Twice vetoed by President Clinton, a bill to prohibit partial-birth abortion has passed the United States Senate by nearly a 2-1 margin, bringing a ban on what pro-lifers consider as infanticide one step closer to reality.

The 64-33 vote moves the bill to the House, where it is expected to pass. The White House has signalled its support for the ban. Repeating the oft-expressed wishes of President George W. Bush, a state of administration policy released by the Executive Office of the President said it “strongly supports” passage of the Senate ban, saying it was “morally imperative and constitutionally permissible.” The administration said it supported a legitimate life-of-the-mother exception to the ban, but urged that all other exceptions be opposed, so as not to create loopholes.

In his State of the Union speech in January, Bush urged Congress to pass the ban, and on the 30th anniversary of the Roe v Wade court decision, he told the U.S. March for Life that partial-birth abortion was an “abhorrent procedure that offends human dignity.”

The National Right to Life Committee describes partial-birth abortion, known in medical circles as dilation and extraction (D&E) abortion, as “a procedure that jams surgical scissors into the skulls of huge unborn babies and vacuums out their brains like so much soot.”

Still, 33 Senators – 30 Democrats and three Republicans – have voted to maintain the legality of the procedure.

Illinois Senator Peter Fitzgerald said of the hypocrisy of animal rights liberals who support abortion, “I don’t understand how those who can hear the howl of a wolf or the squeal of a dolphin can be deaf to the cry of an unborn child.”

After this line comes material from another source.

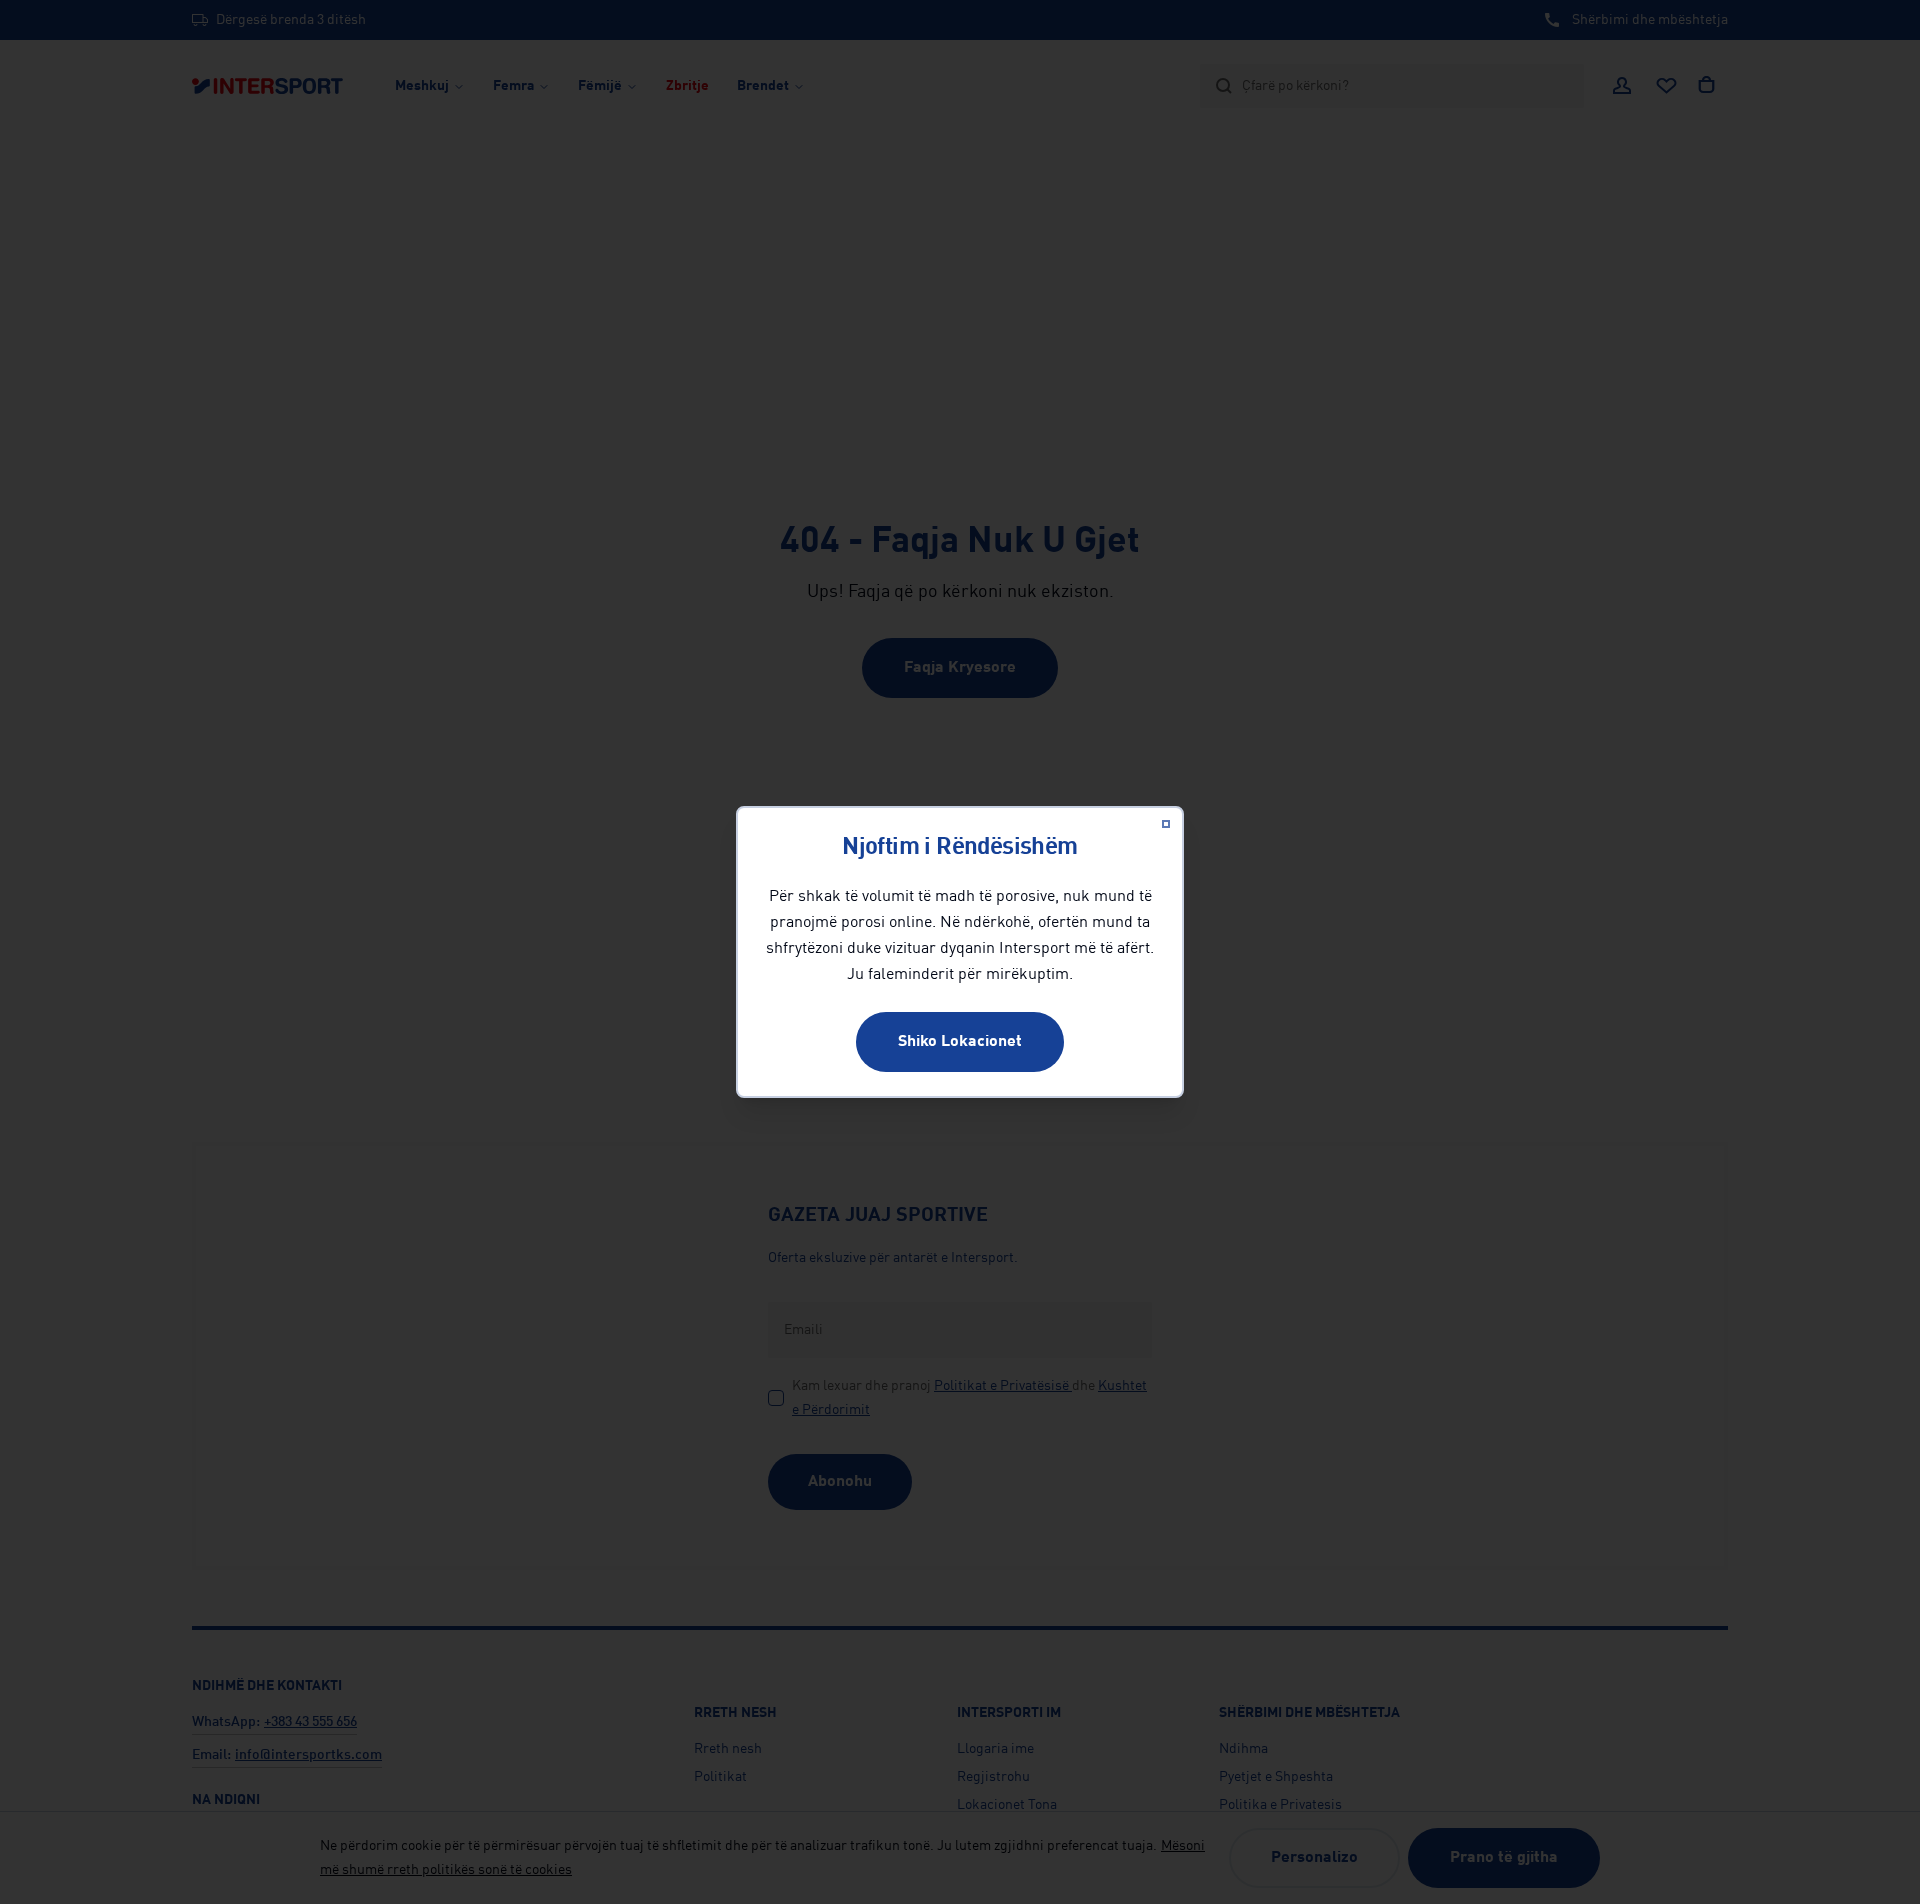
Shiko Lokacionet (960, 1042)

The Alan Guttmacher Institute, a pro-abortion research outfit, recently reported that the number of partial-birth abortions tripled over a recent four-year period. A 1996 survey released in 1998 claimed that there were “about 650” partial birth abortions. In a 2000 survey released earlier this year, Guttmacher claimed 2,200 partial-birth abortions were committed – more than three times the 1996 number.

NRLC legislative director Douglas Johnson said the jump doesn’t make sense. “Either the number of partial-birth abortions is increasing rapidly, or the news media was mistaken in accepting the 1996 figure, or both. In reality, there is good evidence that even the new figure of 2,200 is much too low.”

Johnson also criticized Guttmacher for minimizing the significance of 2,200 partial-birth abortions. “It is unbelievably callous to dismiss the killing of 2,200 mostly delivered babies as ‘rare.’ If a virus was killing 2,200 pre-mature infants, we’d call it an epidemic.”

In 1997, Ron Fitzsimmons, the executive director of the National Coalition of Abortion Providers, publicly repudiated the claim that the partial-birth abortion procedure was used rarely, and mostly in acute medical situations. He admitted it was the “party line.”

Fitzsimmons estimated that 4,000-5,000 abortions are committed annually by the partial-birth method.

The American Life League, however, says the focus on partial-birth abortion distracts the pro-life movement from the larger issue.

In a March 13 press release, ALL president Judie Brown said that her organization did not support the legislation because by limiting one type of abortion, it legitimizes the others.

“Over the past eight years,” Brown said, “the debate over partial birth abortion legislation has sidetracked the primary goals of the pro-life movement, overturning the Roe v. Wade decision and passing a Human Life Amendment.”

However, Brown added, the partial-birth abortion debate exposed “much of the truth about the horrors of abortion … We hope to build on this, by educating people to the insidious nature of all abortions and moving forward to overturn its legalization.”